ML020250428
| ML020250428 | |
| Person / Time | |
|---|---|
| Site: | Crane |
| Issue date: | 01/25/2002 |
| From: | Bateman W NRC/NRR/DE/EMCB |
| To: | Marion A Nuclear Energy Institute |
| References | |
| IEIN-02-002 | |
| Download: ML020250428 (5) | |
Text
January 25, 2002 Alex Marion Nuclear Energy Institute 1776 I Street NW, Suite 400 Washington, DC 20006-3708
SUBJECT:
GENERIC IMPLICATIONS OF THE TMI STEAM GENERATOR TUBE SEVERANCE ISSUE
Dear Mr. Marion:
During a public meeting on November 28, 2001, the NRC requested the industry submit an assessment of the generic implications of the Three Mile Island Unit 1 (TMI-1) tube severance event which is discussed in NRC Information Notice 2002-002, Recent Experience with Plugged Steam Generator Tubes (ML013480327). By letter dated December 21, 2001, (ML020180014), you provided two reports containing this assessment. One of these reports was prepared by the Electric Power Research Institute (EPRI) Steam Generator Management Project (SGMP) and concerns generic implications for recirculating steam generators. The other report was prepared by the B&W Owners Group (BWOG) and concerns generic implications for the once-through steam generators. The industry concludes in each of these reports that the TMI tube severance issue is not of immediate concern and that it is acceptable to continue with its in-depth investigation concurrent with continued operation.

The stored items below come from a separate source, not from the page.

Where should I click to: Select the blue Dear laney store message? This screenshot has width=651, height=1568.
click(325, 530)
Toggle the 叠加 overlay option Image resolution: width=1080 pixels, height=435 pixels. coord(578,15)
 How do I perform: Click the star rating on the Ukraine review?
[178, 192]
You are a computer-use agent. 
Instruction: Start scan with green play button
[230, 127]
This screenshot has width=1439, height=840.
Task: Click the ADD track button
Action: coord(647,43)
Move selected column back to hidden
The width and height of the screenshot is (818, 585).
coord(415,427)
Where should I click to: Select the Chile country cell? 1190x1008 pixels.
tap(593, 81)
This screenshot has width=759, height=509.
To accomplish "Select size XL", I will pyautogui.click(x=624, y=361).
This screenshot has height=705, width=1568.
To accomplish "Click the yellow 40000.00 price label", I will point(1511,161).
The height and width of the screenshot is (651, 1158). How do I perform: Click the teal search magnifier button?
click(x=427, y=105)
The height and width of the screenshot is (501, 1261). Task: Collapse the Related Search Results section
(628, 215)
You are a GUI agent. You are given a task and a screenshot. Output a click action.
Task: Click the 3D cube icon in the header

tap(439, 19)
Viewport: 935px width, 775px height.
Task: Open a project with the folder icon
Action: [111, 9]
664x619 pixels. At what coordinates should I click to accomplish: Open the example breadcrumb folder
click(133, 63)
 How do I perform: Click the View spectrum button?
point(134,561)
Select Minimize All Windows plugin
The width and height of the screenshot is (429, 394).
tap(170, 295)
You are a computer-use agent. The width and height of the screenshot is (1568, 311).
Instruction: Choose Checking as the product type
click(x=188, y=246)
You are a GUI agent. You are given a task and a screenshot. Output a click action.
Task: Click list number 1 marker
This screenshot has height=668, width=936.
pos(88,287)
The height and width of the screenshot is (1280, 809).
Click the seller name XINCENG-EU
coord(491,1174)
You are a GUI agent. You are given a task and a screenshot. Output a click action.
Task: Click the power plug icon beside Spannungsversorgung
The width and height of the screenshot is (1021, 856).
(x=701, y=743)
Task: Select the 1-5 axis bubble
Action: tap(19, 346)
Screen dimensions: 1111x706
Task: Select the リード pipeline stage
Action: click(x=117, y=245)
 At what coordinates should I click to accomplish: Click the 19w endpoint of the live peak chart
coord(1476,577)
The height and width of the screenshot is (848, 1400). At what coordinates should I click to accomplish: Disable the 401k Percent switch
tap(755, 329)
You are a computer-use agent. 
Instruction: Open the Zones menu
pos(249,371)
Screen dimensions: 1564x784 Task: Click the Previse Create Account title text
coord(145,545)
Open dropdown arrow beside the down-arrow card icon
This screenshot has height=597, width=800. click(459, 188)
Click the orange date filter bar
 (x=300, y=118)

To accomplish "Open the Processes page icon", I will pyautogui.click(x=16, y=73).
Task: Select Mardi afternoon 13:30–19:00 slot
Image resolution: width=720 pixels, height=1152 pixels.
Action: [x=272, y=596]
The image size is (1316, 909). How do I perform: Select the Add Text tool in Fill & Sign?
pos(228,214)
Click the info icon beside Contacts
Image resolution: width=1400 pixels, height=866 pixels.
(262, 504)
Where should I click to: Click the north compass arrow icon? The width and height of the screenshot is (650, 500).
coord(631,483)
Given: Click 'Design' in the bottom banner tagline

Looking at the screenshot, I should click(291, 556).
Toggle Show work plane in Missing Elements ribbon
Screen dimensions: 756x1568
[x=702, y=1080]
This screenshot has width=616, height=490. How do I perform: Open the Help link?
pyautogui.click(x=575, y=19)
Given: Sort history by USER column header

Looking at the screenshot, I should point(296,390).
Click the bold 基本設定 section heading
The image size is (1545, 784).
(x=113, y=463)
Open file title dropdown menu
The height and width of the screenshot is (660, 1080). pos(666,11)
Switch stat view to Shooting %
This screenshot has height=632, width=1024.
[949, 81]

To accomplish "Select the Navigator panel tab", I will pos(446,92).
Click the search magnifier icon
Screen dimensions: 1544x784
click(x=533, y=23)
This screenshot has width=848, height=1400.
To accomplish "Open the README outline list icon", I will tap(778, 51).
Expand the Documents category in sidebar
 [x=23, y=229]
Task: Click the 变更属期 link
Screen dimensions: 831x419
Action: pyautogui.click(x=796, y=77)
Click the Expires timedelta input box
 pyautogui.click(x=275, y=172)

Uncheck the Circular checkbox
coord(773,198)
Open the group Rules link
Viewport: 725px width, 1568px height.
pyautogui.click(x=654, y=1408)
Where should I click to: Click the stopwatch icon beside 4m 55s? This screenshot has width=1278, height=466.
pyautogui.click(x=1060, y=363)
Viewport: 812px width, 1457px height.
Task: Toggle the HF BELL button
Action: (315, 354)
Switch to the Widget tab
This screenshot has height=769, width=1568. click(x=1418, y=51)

The NRC staff plans to meet with NEI and other industry representatives on January 31, 2002, to discuss this issue (ML020170464). To prepare for this meeting, the NRC staff developed the enclosed questions and comments with the intent that they would be discussed during the meeting. Although the NRC staff has questions and comments as indicated in the enclosed, the NRC staff believes adequate justification exists to support continued operation in the near term. The NRC staff and industry will meet on January 31, 2002, to discuss the technical aspects of this issue in further detail. It is anticipated that this discussion will include near-and long-term actions along with the schedule for achieving these actions.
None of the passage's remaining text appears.